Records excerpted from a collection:
○ ○ ○ ○
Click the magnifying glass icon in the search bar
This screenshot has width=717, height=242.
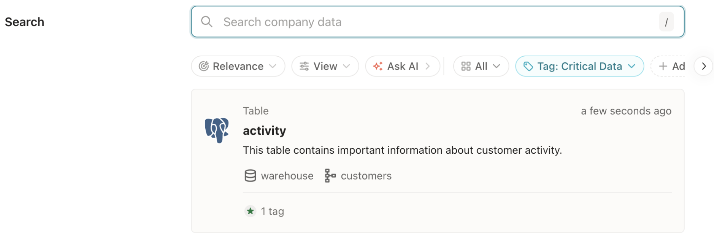tap(207, 22)
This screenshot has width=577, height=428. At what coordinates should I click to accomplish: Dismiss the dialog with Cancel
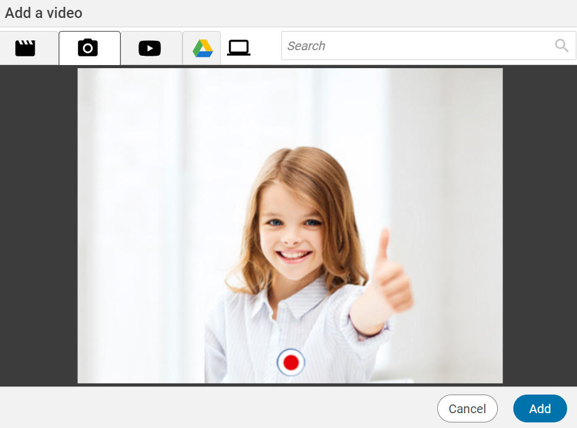pyautogui.click(x=467, y=408)
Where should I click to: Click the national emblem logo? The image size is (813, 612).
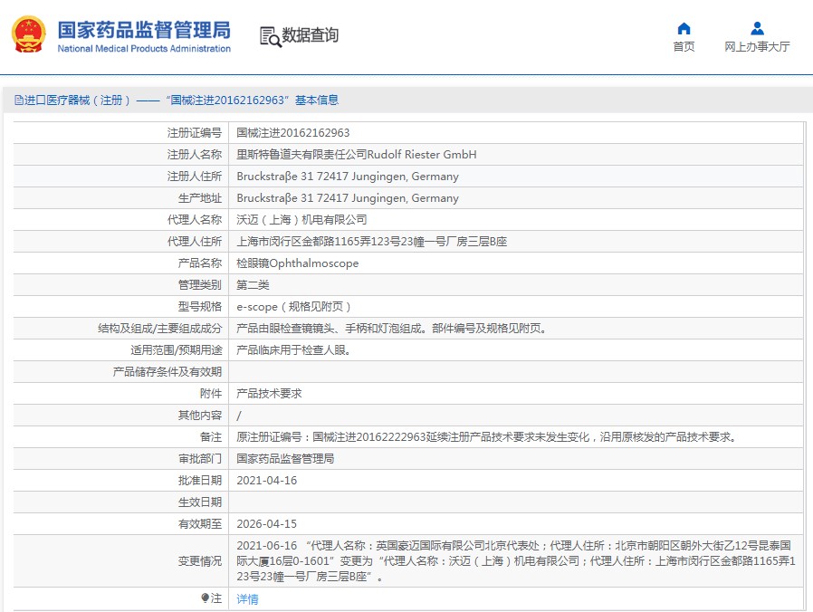[30, 34]

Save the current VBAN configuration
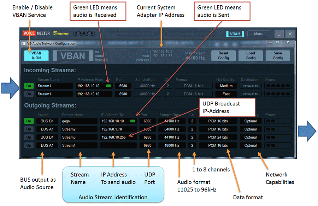coord(278,55)
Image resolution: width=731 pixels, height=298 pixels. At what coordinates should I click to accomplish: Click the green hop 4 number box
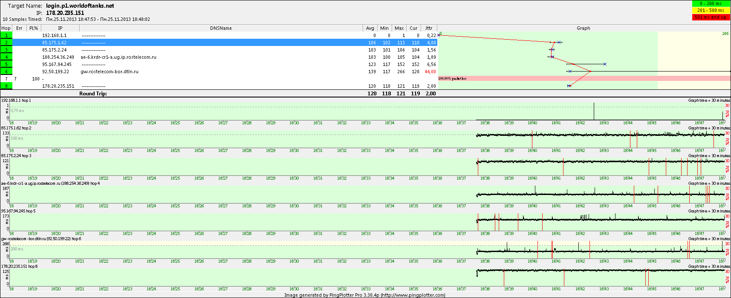point(6,57)

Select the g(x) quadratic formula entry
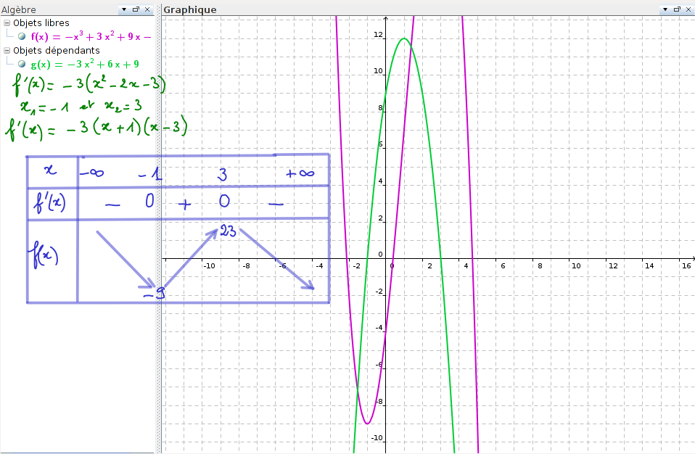(84, 64)
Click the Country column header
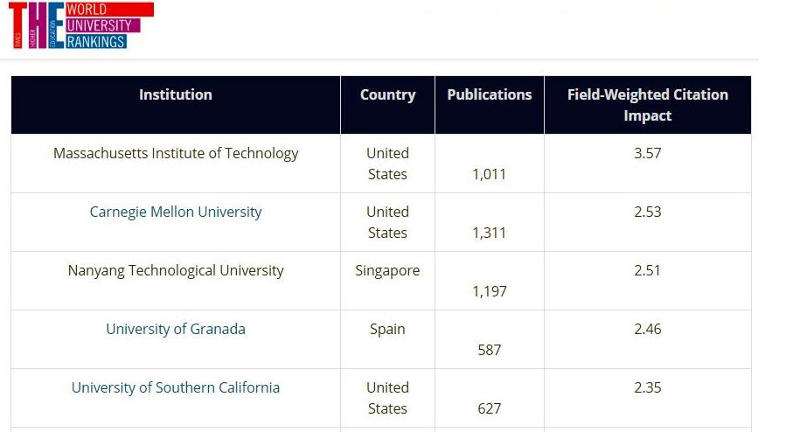Screen dimensions: 786x432 (387, 94)
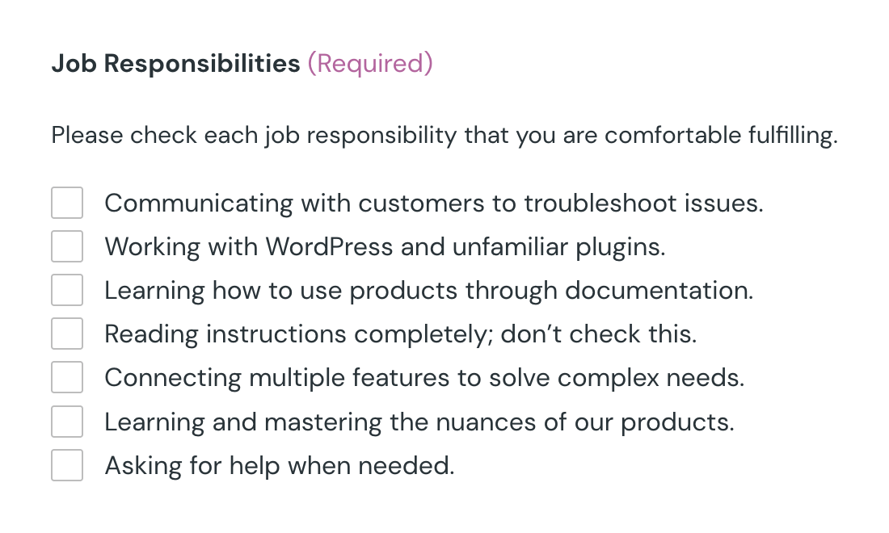Click the label text 'Learning how to use products through documentation.'
Image resolution: width=889 pixels, height=533 pixels.
tap(428, 291)
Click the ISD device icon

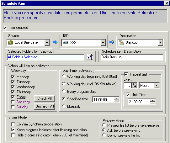click(x=65, y=43)
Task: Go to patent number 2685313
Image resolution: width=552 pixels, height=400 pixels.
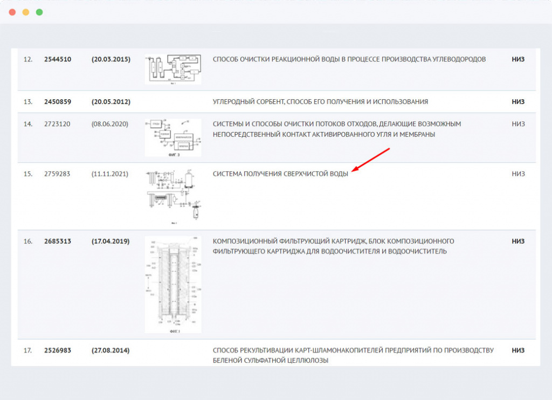Action: [58, 242]

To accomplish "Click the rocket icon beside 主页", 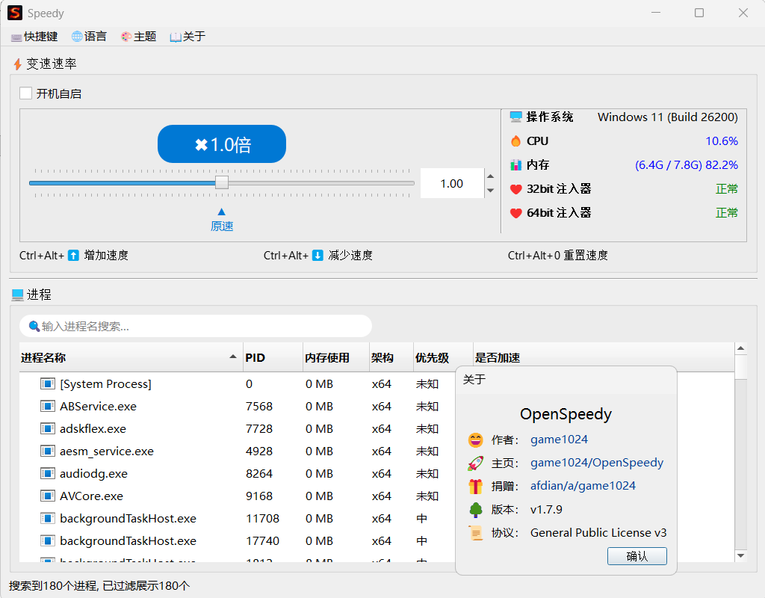I will (x=475, y=463).
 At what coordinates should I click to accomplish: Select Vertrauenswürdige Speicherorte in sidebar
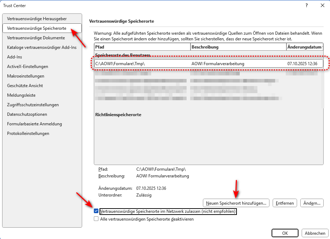pyautogui.click(x=37, y=28)
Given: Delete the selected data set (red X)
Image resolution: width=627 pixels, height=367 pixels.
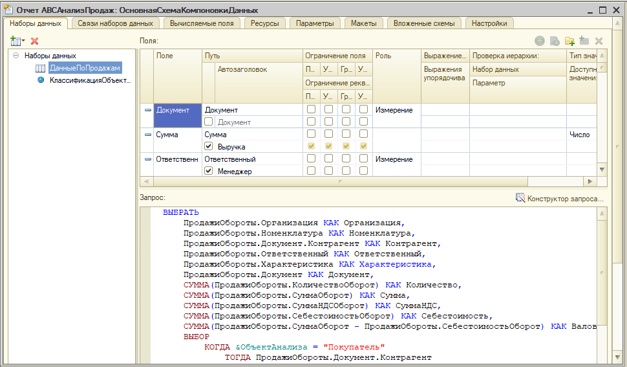Looking at the screenshot, I should [35, 41].
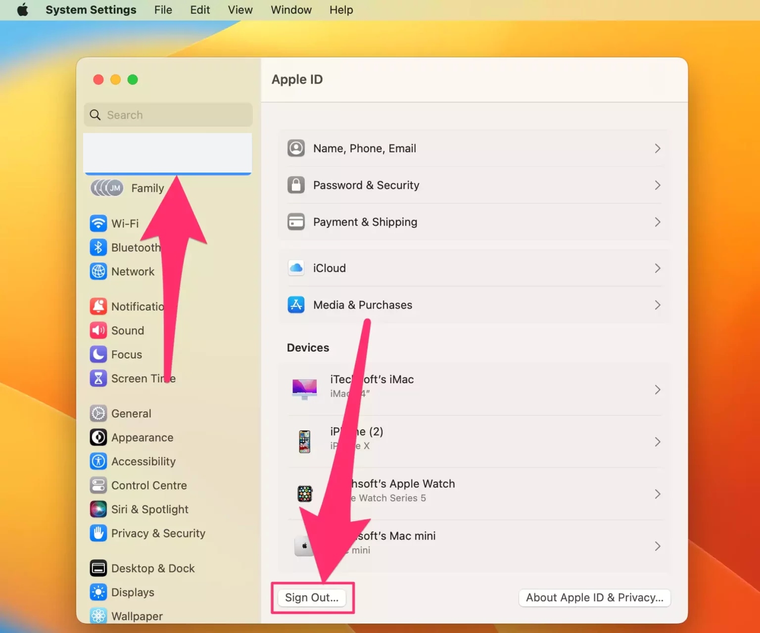Open Media & Purchases via App Store icon

296,305
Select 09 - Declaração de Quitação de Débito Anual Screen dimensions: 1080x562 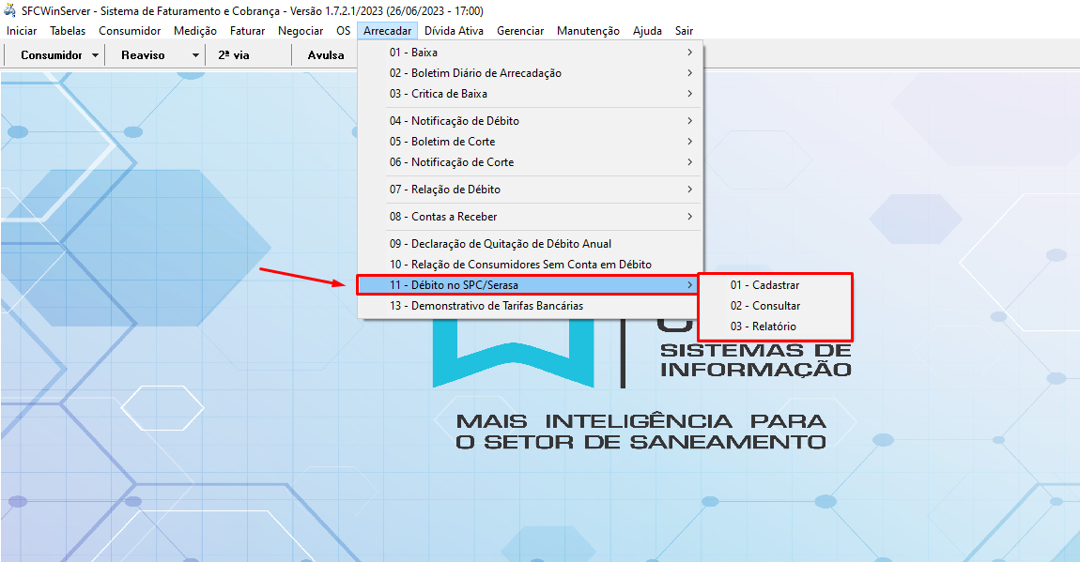pos(500,244)
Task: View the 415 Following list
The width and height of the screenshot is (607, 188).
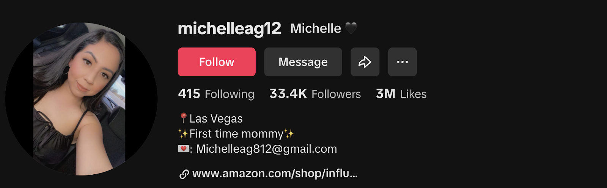Action: pos(216,94)
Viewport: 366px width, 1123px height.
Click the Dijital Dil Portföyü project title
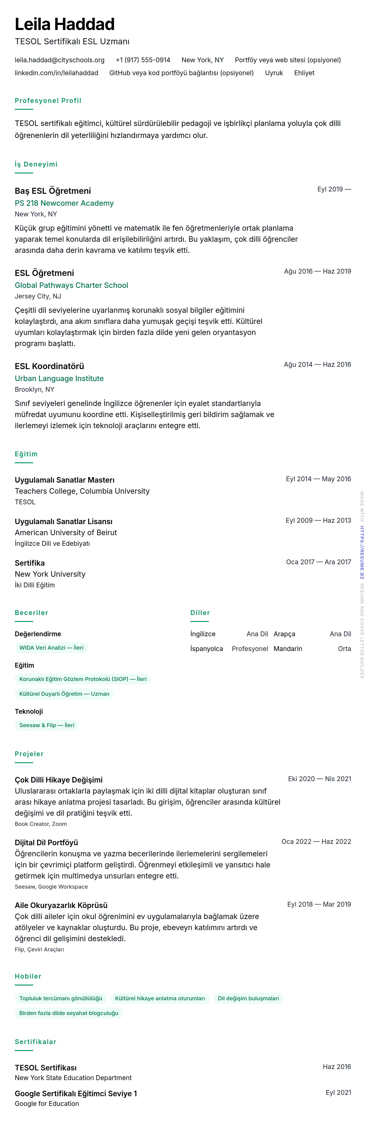coord(46,843)
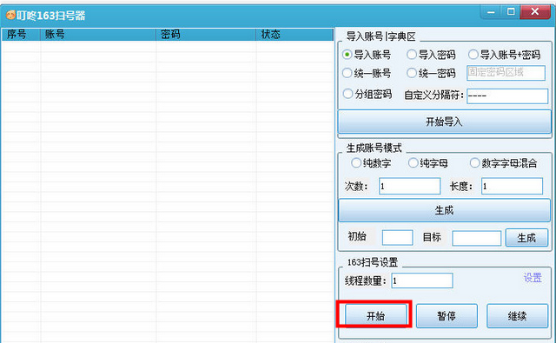This screenshot has height=343, width=556.
Task: Start scanning with the 开始 button
Action: coord(375,315)
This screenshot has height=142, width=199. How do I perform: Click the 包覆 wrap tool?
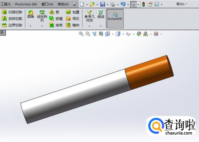click(x=73, y=12)
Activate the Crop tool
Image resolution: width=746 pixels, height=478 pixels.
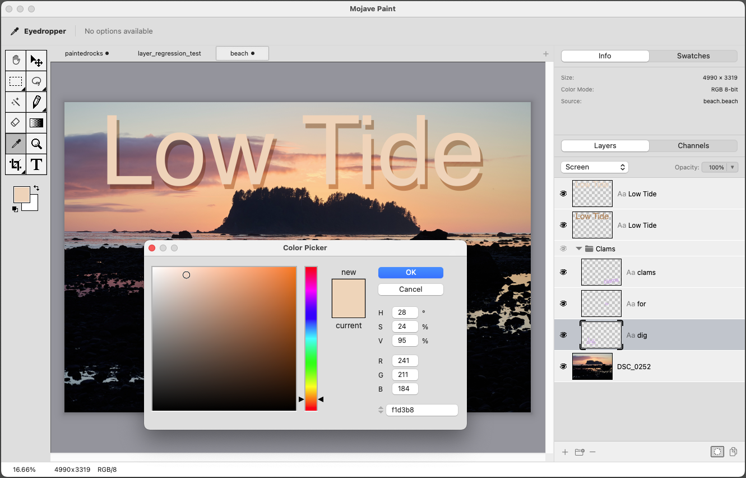[x=16, y=164]
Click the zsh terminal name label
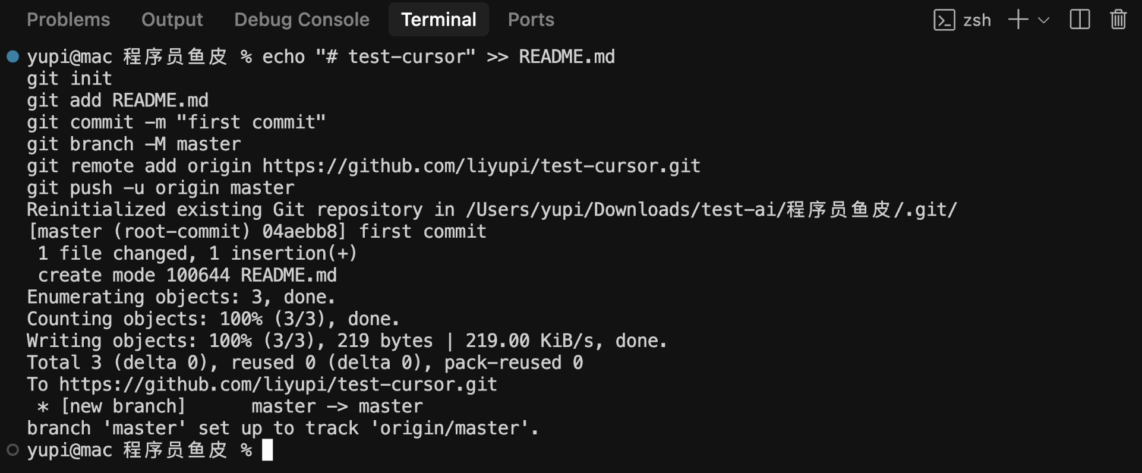Screen dimensions: 1142x473 point(977,20)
○ ○ ○ ○
Task details
Reproduce, with no pictures, the lines from the one containing "The width and" to the end of the records above, exactly and inclusively.

Answer below
The width and height of the screenshot is (607, 188).
Action: pos(216,94)
Viewport: 366px width, 1123px height.
Click the Dijital Dil Portföyü project title
coord(46,843)
This screenshot has height=343, width=556.
Task: Start scanning with the 开始 button
Action: coord(375,315)
This screenshot has height=142, width=199. How do I perform: Click the 包覆 wrap tool?
click(x=73, y=12)
Activate the Crop tool
Image resolution: width=746 pixels, height=478 pixels.
[x=16, y=164]
Click the zsh terminal name label
Screen dimensions: 1142x473 point(977,20)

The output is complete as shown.